PROBLEM DESCRIPTION -
Begin your copy at the line that holds "Viewport: 1024px width, 562px height." and carry it through the final line of the data, writing out each line exactly and omitting pictures.

══ AVAILABLE DATA ══

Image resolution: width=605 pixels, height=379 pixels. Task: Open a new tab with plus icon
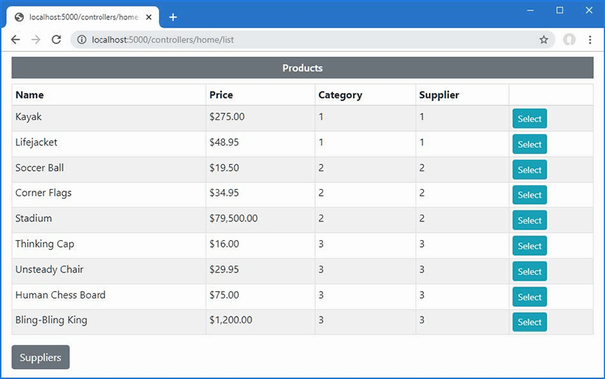tap(173, 17)
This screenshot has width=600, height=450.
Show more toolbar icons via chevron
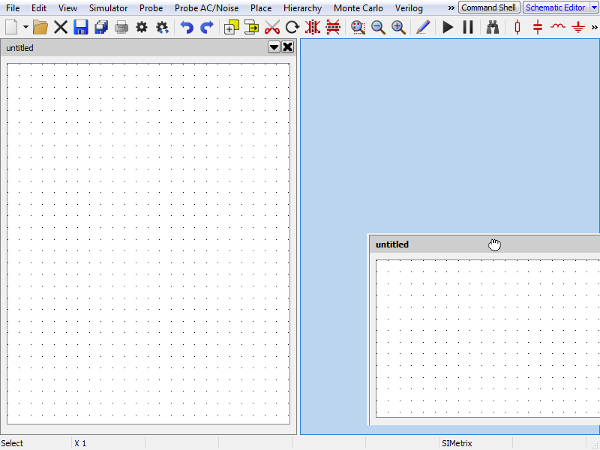pyautogui.click(x=594, y=28)
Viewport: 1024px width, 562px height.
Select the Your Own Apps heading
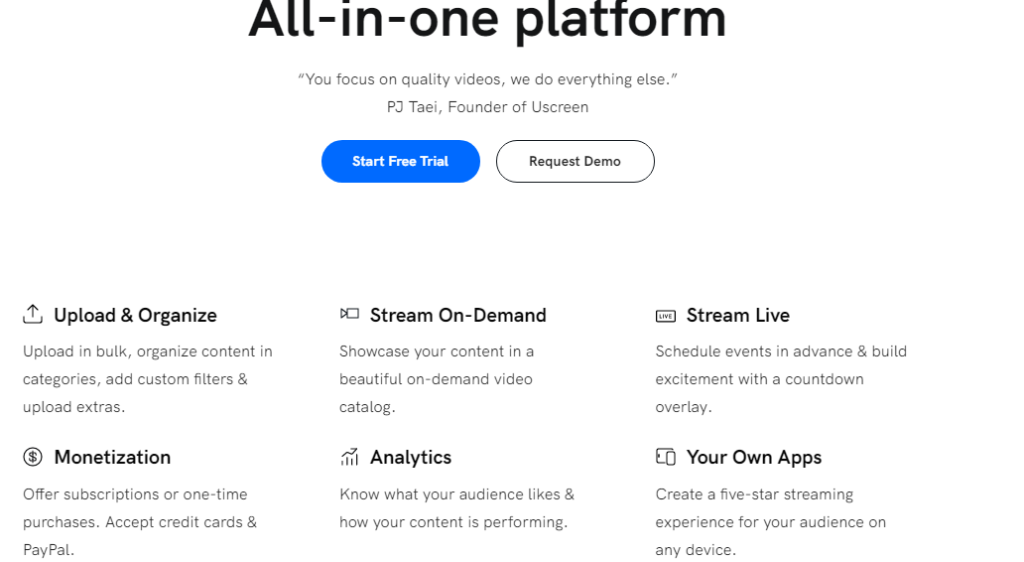pyautogui.click(x=754, y=457)
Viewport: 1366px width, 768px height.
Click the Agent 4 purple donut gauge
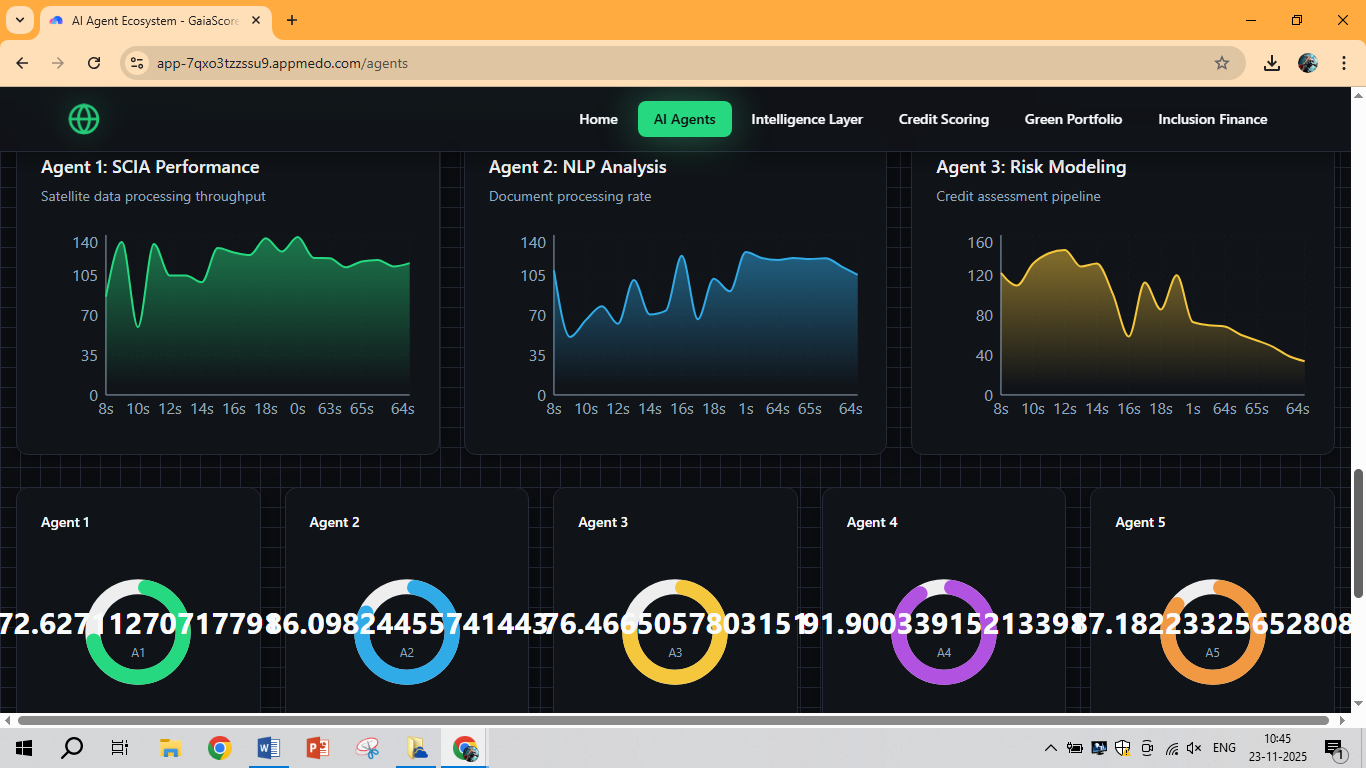pos(944,632)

═══

SOLUTION -
Viewport: 1024px width, 562px height.
Select the Your Own Apps heading
pyautogui.click(x=754, y=457)
Viewport: 1366px width, 768px height.
Click the Agent 4 purple donut gauge
pos(944,632)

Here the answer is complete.